Another famous visitor was Muhammad Ali who came by in 1974 just months before his victory over George Foreman in the historic Rumble in the Jungle in Zaire. Ali was trying to raise funds for an Islamic college he wanted build. “He was very interested in the project and he would shadowbox with the kids.”

Dr Jensen moved into a house on the island with his wife and two children but left by the mid-1970s as his training mission was finished. But larger plans for Saadiyat even then meant the centre had closed by the late 70s. It is believed the greenhouses were moved to Al Ain but it is unclear if vegetables continued to be grown there.


 Dr. Merle Jensen, a hydroponics and soilless-growing pioneer.

 (Photo by Reem Mohammed/The National)

Section:  NA
Merle Jensen, a hydroponics pioneer, who has returned to the UAE 50 years after a greenhouse project on Saadiyat. Reem Mohammed / The National)

The issue of food security is more important than ever today. The UAE imports about 85 per cent of its food and water resources are under pressure, but the UAE has appointed a minister for food security.

The Ministry of Climate Change and Environment has recently launched a project to help farmers use hydroponics and recent statistics show 20 per cent of fruit and vegetables consumed in the UAE have been grown here.

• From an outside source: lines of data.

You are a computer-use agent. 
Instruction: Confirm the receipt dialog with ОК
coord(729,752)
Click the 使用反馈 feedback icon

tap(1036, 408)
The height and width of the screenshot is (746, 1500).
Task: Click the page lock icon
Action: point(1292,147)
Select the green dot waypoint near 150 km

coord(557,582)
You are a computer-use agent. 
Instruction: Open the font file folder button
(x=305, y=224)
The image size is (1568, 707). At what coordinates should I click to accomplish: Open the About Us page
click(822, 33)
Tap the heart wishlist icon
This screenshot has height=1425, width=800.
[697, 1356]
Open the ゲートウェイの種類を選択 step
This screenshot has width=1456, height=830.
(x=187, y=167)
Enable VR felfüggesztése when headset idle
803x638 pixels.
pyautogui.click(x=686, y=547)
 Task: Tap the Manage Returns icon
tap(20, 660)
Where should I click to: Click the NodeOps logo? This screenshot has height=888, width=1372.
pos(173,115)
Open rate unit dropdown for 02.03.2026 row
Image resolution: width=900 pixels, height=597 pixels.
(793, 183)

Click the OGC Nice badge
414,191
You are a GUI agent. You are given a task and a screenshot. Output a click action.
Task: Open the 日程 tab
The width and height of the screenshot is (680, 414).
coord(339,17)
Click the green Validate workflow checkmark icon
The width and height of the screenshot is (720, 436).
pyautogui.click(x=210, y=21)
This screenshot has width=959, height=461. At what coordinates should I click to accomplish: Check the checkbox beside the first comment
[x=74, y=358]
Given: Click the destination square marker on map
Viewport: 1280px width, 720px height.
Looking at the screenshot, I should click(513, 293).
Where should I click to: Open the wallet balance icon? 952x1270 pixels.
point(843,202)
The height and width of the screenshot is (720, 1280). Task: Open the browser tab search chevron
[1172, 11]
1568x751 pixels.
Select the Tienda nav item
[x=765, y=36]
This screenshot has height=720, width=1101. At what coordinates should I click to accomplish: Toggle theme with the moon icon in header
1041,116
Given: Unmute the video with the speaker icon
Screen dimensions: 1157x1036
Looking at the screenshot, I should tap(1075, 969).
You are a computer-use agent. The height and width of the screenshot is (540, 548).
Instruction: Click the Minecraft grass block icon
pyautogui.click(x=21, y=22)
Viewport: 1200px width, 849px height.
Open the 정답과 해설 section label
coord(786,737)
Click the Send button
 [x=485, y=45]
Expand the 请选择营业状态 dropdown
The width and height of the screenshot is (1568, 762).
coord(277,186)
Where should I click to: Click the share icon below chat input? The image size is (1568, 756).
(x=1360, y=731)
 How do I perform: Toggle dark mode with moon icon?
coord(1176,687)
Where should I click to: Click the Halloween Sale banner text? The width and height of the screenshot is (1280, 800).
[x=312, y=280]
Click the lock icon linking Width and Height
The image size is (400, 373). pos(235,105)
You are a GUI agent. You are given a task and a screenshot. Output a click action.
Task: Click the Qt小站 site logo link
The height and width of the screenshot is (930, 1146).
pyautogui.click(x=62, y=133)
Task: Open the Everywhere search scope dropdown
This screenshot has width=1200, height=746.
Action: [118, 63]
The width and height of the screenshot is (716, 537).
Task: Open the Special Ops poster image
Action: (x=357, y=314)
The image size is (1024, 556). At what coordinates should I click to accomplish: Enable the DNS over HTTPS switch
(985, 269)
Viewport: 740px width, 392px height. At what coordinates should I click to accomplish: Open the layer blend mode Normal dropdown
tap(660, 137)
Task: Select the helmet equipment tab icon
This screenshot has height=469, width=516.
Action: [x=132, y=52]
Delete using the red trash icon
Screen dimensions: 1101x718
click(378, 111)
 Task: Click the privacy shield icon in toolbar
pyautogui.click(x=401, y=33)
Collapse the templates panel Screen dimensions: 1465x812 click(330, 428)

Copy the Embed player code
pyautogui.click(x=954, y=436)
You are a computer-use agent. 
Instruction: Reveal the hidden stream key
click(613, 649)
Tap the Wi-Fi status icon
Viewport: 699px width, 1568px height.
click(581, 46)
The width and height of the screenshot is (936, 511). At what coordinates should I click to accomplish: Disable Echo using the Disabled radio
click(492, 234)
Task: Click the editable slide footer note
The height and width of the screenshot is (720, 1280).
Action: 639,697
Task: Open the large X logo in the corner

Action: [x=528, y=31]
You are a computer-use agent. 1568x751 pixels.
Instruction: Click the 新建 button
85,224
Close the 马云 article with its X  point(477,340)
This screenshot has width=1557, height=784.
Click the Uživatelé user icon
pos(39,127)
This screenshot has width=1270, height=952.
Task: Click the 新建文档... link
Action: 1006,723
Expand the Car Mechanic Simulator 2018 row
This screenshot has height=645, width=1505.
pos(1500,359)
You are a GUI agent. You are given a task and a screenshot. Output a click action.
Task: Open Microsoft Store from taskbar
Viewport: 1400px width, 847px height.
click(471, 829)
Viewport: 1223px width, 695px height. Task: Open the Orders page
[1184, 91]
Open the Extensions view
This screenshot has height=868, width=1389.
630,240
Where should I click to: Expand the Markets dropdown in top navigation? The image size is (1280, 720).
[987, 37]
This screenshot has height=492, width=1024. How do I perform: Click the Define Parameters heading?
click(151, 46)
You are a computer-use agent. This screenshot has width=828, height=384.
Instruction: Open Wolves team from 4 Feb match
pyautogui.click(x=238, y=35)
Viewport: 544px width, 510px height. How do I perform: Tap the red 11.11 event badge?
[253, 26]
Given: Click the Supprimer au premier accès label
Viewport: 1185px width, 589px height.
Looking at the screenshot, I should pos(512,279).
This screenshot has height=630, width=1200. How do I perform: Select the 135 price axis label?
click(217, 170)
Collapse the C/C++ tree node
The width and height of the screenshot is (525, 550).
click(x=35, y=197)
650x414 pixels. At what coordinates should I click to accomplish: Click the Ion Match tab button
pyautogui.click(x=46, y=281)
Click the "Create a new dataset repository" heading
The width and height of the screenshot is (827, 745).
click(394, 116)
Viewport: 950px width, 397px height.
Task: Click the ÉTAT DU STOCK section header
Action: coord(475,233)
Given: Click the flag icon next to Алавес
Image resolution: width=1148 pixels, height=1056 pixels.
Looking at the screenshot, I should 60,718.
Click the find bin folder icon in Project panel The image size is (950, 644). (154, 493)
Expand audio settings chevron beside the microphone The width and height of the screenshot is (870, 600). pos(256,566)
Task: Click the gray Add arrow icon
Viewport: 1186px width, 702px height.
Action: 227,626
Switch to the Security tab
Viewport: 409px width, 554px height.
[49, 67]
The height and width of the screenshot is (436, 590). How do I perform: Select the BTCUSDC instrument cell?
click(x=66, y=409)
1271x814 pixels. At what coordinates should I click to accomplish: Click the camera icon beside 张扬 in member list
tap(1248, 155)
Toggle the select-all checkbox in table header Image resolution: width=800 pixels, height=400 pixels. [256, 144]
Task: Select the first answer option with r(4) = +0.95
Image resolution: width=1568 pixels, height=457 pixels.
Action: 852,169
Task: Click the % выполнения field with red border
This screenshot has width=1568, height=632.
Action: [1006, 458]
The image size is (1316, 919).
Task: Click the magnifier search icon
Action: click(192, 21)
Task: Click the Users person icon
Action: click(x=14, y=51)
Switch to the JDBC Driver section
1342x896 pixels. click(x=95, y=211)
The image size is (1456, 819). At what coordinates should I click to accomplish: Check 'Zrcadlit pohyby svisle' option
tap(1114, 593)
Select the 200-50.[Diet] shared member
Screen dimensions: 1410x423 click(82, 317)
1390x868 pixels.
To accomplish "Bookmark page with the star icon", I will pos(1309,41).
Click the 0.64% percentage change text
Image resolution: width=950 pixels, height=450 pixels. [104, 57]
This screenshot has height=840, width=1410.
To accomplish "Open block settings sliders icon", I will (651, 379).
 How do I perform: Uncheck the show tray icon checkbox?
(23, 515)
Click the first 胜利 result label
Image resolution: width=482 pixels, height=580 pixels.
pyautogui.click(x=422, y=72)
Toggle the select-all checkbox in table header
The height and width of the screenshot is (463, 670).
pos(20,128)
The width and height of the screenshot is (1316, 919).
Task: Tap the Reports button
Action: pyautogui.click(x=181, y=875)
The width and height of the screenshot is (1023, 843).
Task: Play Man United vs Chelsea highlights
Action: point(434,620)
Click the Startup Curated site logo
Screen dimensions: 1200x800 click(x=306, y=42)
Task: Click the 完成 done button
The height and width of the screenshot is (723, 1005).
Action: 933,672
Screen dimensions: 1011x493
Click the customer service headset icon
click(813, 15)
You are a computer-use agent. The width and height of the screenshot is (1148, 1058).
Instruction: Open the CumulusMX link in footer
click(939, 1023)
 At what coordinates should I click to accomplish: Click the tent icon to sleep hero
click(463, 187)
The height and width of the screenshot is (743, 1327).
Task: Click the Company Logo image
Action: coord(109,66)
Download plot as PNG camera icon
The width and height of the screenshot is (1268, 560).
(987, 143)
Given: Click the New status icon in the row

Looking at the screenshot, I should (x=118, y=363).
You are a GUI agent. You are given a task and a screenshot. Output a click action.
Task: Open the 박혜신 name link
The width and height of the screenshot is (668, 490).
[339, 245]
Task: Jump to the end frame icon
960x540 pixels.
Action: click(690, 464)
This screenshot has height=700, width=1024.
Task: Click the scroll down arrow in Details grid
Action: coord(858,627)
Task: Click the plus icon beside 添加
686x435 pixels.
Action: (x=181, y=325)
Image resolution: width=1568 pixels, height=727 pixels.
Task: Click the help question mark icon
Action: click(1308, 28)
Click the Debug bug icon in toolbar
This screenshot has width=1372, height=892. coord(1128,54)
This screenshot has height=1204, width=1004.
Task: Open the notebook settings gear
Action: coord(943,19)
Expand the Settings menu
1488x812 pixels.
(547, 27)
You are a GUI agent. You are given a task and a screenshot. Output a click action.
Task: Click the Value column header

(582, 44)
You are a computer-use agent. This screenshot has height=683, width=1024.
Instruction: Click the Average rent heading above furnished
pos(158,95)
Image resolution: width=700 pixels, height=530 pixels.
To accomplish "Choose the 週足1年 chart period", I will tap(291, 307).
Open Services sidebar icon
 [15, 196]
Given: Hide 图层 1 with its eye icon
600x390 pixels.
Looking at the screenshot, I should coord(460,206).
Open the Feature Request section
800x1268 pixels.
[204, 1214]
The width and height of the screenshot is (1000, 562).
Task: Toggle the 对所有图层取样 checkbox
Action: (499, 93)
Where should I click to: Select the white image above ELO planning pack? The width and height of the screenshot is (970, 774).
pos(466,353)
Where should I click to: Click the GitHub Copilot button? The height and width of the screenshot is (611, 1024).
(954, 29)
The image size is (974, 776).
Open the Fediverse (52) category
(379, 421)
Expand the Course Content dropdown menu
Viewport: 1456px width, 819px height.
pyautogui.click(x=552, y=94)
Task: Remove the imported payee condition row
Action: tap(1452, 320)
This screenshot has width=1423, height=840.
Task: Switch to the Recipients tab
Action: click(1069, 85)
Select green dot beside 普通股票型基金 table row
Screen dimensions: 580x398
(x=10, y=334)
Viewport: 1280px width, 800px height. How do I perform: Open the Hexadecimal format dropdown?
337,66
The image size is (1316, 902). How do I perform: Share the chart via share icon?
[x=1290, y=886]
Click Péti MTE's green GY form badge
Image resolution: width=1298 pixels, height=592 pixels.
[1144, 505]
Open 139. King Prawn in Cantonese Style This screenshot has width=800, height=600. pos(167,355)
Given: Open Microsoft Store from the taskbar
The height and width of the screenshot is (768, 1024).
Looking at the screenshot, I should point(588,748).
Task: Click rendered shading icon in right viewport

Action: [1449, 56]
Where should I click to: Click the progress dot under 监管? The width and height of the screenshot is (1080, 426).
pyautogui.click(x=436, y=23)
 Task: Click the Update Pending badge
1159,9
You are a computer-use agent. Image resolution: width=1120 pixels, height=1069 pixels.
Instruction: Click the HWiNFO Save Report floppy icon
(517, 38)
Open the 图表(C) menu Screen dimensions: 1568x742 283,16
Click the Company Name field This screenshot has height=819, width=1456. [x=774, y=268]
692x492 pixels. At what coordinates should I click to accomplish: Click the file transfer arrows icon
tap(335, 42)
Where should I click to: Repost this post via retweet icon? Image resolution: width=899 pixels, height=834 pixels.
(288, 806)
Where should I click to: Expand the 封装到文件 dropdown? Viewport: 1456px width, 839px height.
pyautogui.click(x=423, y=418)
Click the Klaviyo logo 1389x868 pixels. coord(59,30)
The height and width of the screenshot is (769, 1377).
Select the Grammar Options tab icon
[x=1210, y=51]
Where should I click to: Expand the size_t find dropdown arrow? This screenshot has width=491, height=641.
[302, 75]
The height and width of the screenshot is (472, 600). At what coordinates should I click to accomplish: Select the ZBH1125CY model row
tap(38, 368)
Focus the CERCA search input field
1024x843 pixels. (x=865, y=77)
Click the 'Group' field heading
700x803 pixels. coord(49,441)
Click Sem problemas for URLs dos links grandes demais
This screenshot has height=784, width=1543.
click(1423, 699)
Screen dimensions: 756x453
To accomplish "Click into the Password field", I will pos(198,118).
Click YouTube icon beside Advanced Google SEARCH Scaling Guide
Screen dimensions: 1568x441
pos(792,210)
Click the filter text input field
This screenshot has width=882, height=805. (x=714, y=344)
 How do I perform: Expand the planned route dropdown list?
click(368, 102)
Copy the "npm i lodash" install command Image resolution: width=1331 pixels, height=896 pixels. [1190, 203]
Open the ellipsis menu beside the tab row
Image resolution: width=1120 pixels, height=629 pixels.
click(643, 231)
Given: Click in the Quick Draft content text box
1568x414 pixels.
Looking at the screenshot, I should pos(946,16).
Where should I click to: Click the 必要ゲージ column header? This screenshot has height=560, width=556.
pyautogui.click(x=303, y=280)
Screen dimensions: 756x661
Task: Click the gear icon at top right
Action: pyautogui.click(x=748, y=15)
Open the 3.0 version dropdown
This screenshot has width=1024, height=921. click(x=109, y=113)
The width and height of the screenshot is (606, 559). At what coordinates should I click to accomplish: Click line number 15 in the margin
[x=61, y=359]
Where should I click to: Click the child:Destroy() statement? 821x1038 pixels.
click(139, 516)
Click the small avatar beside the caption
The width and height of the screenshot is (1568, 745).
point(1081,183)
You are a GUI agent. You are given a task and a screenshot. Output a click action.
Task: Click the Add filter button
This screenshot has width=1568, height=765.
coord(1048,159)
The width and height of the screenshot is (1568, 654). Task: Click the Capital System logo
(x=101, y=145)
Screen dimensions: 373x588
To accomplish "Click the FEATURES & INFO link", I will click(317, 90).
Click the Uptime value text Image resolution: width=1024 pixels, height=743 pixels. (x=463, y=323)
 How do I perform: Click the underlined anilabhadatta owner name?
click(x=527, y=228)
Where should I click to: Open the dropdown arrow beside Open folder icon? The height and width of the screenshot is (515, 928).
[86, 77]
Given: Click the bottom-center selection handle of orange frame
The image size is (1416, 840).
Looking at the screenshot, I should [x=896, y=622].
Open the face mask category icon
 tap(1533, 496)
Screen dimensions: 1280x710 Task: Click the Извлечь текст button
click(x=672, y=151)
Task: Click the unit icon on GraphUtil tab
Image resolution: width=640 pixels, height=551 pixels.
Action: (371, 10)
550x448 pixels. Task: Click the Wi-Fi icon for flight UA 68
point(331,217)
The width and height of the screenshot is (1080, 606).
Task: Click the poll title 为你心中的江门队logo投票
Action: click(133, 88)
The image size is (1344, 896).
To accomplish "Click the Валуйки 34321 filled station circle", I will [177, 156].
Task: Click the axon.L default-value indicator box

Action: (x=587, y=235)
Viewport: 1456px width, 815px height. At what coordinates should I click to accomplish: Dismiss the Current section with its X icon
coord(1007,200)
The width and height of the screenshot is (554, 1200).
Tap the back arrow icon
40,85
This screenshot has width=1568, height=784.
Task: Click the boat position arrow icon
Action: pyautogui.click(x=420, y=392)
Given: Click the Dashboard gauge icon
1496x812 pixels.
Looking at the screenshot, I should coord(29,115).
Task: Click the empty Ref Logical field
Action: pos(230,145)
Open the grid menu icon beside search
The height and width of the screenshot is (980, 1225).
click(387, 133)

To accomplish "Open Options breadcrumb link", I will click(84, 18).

Dr Jensen, who went on to help design the land pavilion at Disney World, believes with the right investment, it is feasible to feed the entire UAE from crops grown here. “They know the oil days are limited,” he said. “A lot is going into engineering but not agriculture. Bring the best guys in and go for it.”

Dr Jensen, a guest of the US embassy, leaves on Saturday and is staying at a hotel on Saadiyat not far from the original greenhouses.

“I said to one of the hotel guests today – do you know that I was a farmer on this island? They thought I was crazy,” he said with a chuckle. “It is remarkable to me even now.”